> [WHAT THE TASK REQUIRES] Return, word for word, the line containing "You are a GUI" and every line after it through the last line of the records below.
======== PROVIDED RECORDS ========
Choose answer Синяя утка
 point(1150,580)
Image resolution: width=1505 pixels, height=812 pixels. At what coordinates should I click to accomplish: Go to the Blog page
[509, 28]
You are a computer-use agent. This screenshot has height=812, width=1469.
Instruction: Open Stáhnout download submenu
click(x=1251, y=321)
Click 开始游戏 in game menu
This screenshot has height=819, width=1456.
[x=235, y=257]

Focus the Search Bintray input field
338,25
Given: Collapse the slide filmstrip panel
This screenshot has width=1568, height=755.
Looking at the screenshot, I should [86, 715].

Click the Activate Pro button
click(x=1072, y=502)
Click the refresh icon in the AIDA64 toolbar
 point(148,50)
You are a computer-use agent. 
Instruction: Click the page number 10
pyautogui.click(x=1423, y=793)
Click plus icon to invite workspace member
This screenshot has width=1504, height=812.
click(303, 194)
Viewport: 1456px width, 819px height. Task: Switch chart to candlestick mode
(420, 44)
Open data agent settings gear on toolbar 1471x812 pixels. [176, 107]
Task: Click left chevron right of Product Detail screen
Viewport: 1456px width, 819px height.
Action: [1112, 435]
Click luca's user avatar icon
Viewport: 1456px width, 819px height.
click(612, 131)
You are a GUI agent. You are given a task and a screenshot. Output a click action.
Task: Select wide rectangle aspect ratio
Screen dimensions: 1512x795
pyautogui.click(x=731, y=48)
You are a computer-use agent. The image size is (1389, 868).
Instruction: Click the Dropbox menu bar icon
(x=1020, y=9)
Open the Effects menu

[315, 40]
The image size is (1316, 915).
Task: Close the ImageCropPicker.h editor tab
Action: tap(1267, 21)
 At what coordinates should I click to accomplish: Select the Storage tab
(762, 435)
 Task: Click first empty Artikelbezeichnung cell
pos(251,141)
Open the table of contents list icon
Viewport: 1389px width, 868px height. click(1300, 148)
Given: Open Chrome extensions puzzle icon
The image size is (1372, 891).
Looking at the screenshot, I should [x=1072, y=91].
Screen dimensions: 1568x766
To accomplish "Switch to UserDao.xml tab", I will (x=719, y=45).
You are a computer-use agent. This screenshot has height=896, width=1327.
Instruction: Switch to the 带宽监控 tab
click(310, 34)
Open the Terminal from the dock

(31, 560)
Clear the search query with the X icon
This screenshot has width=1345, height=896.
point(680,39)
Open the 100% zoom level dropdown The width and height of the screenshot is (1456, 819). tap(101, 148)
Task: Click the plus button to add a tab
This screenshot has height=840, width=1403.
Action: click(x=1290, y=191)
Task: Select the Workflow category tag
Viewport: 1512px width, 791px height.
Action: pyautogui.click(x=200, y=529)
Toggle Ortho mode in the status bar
========
> [WORKED SOLUTION]
You are a GUI agent. You are given a task and a screenshot. Output a click action.
Task: Select wide rectangle aspect ratio
Screen dimensions: 1512x795
pyautogui.click(x=731, y=48)
You are a computer-use agent. The image size is (1389, 868).
Instruction: Click the Dropbox menu bar icon
(x=1020, y=9)
Open the Effects menu

[315, 40]
The image size is (1316, 915).
Task: Close the ImageCropPicker.h editor tab
Action: tap(1267, 21)
 At what coordinates should I click to accomplish: Select the Storage tab
(762, 435)
 Task: Click first empty Artikelbezeichnung cell
pos(251,141)
Open the table of contents list icon
Viewport: 1389px width, 868px height. click(1300, 148)
Given: Open Chrome extensions puzzle icon
The image size is (1372, 891).
Looking at the screenshot, I should [x=1072, y=91].
Screen dimensions: 1568x766
To accomplish "Switch to UserDao.xml tab", I will (x=719, y=45).
You are a computer-use agent. This screenshot has height=896, width=1327.
Instruction: Switch to the 带宽监控 tab
click(310, 34)
Open the Terminal from the dock

(31, 560)
Clear the search query with the X icon
This screenshot has width=1345, height=896.
point(680,39)
Open the 100% zoom level dropdown The width and height of the screenshot is (1456, 819). tap(101, 148)
Task: Click the plus button to add a tab
This screenshot has height=840, width=1403.
Action: click(x=1290, y=191)
Task: Select the Workflow category tag
Viewport: 1512px width, 791px height.
Action: pyautogui.click(x=200, y=529)
Toggle Ortho mode in the status bar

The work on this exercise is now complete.